Ma quel provvedimento è nullo perché elusivo del giudicato. L’usucapione invocata è “inesistente”. La sentenza, per motivare questa conclusione, si richiama anche alla Corte Europea per i Diritti dell’Uomo: «Come chiarito dalla giurisprudenza, ove l’istituto dell’usucapione si innesti a valle di un procedimento espropriativo sfociato in un esito patologico, la sua operatività può essere ammessa solo entro ristretti limiti, allo scopo di evitare che sotto mentite spoglie (i.e. alleviare gli oneri finanziari altrimenti gravanti sull’Amministrazione responsabile, stante la cd. retroattività reale dell’usucapione che estinguerebbe ogni pretesa risarcitoria) si reintroduca una forma surrettizia di espropriazione indiretta o larvata, abiurata dalla giurisprudenza della Corte EDU, che esclude la possibilità di individuare sistemi di acquisizione diversi da quello consensuale del contratto e da quello autoritativo del procedimento espropriativo, censurando in particolare ogni fenomeno di creazione pretoria di acquisto della proprietà mediante fatto illecito, in violazione della Convenzione ed in particolare dell’art. 1 del Protocollo addizionale della Cedu, a mente del quale “Ogni persona fisica o giuridica ha diritto al rispetto dei suoi beni. Nessuno può essere privato della sua proprietà se non per causa di utilità pubblica e nelle condizioni previste dalla legge e dai principi generali del diritto internazionale”».
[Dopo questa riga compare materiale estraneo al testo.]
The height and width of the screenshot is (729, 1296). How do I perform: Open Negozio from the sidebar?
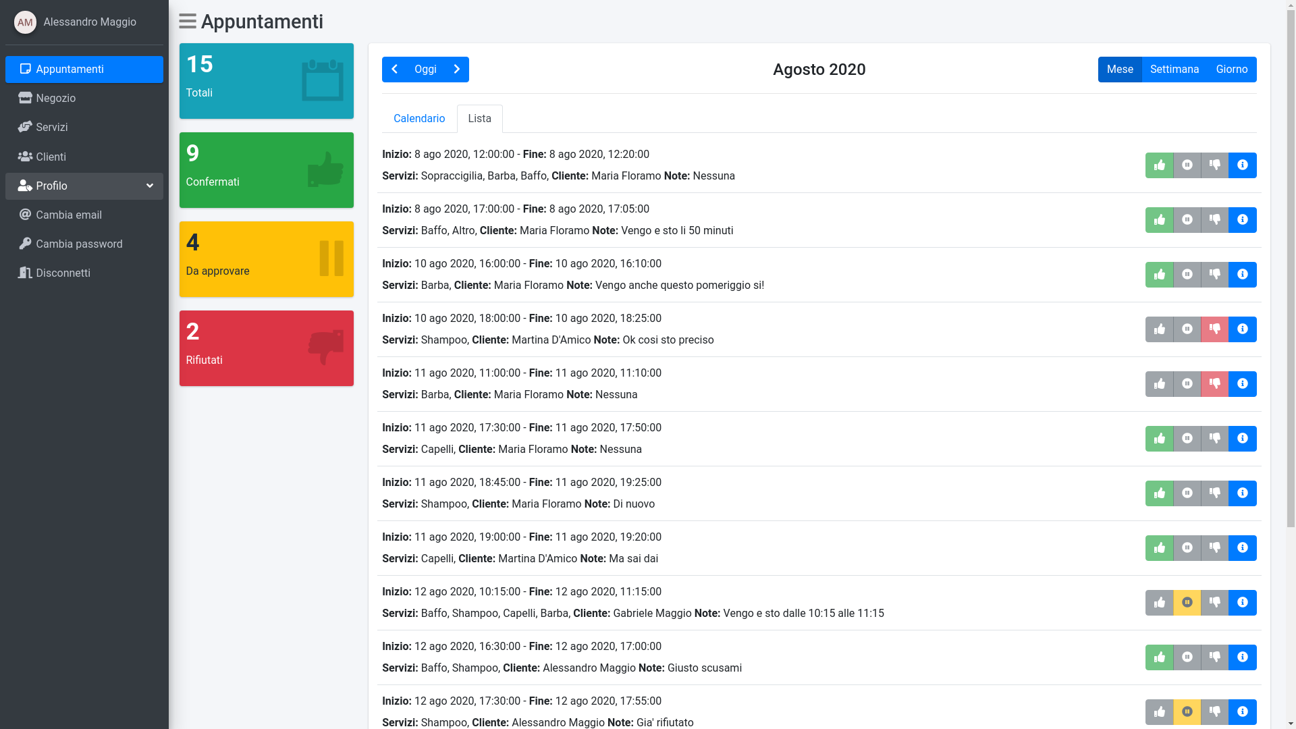[55, 99]
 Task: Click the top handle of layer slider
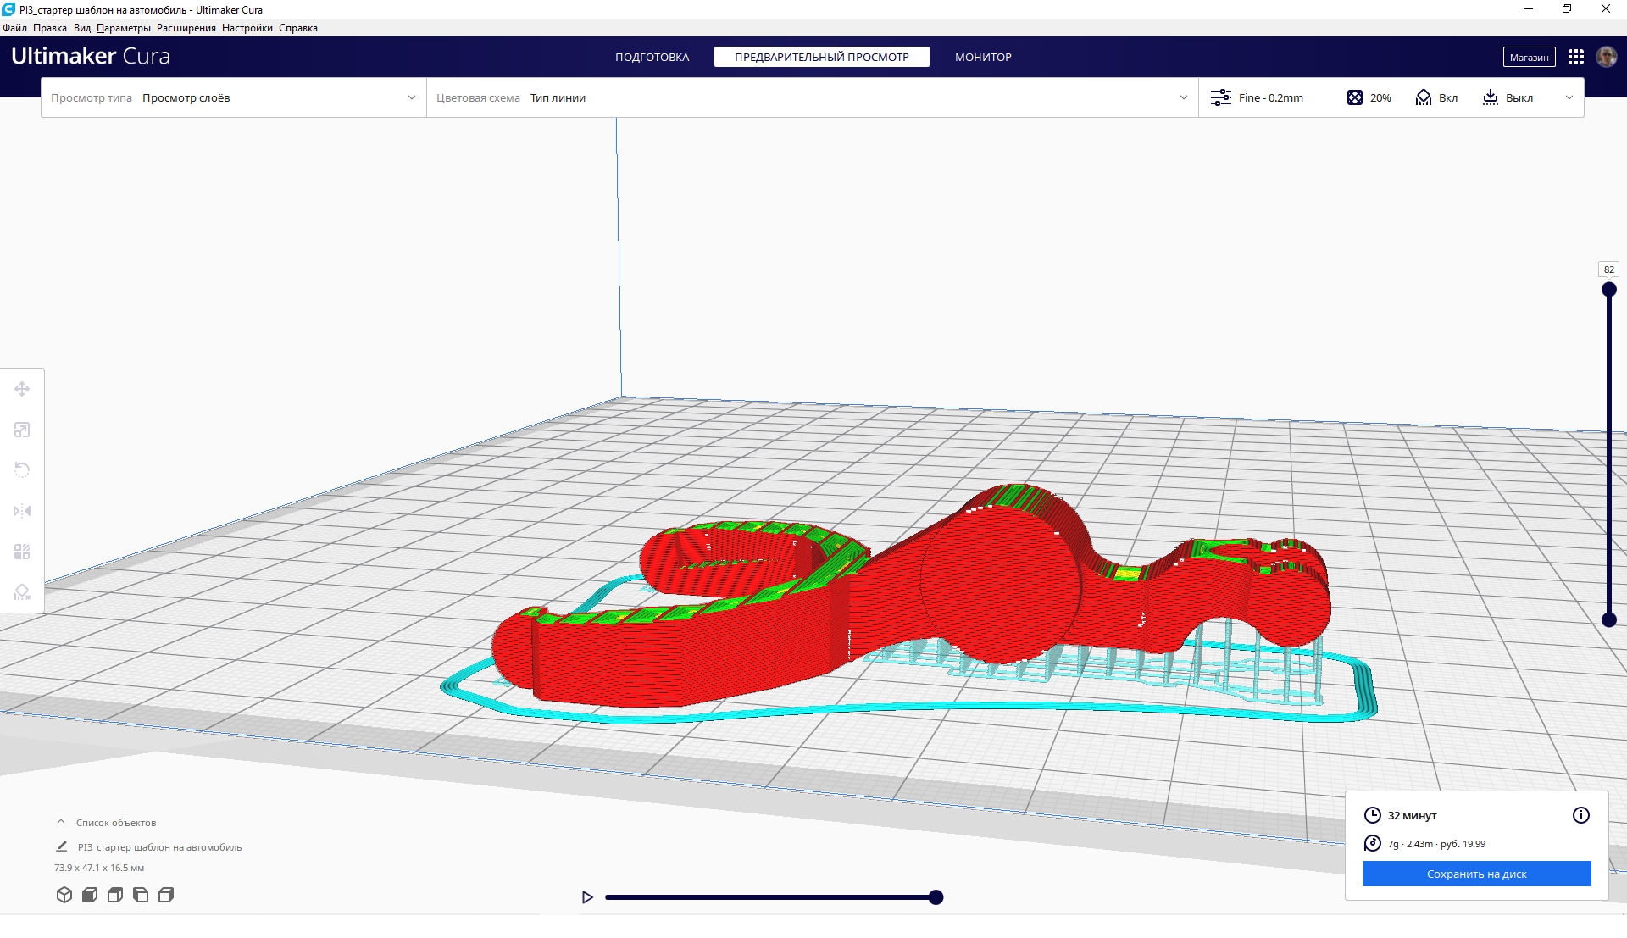(x=1609, y=290)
Il nodo della questione è che si deve escludere dal computo del tempo utile, ai fini della maturazione del ventennio per l’usucapibilità del bene, il periodo di occupazione illegittima maturato ante D.P.R. 327/01. Poiché solo con l’entrata in vigore del T.U. Espropri (ovvero dal 30 giugno 2003), è stato introdotto l’istituto dell’acquisizione sanante, il termine ventennale per l’usucapione va fatto decorrere da quella data. E ciò per il Tar vale anche per l’occupazione di superfici eccedenti ovvero lo sconfinamento, come nel caso in questione.
E qui il Comune d’Ischia è rimasto “fregato”. Il collegio ha sentenziato che «deve respingersi l’eccezione di usucapione, non potendo dirsi che al momento della notifica dell’originario ricorso avverso il silenzio (risalente al 2021, ndr), in disparte le precedenti diffide e contenziosi tra le parti in causa, fosse maturato il tempo necessario ad usucapire, non essendo comunque compiuto il ventennio di occupazione, come sopra computabile, sicché, ad oggi, non può dirsi realizzata alcuna pretesa fattispecie estintiva della proprietà in danno dei ricorrenti».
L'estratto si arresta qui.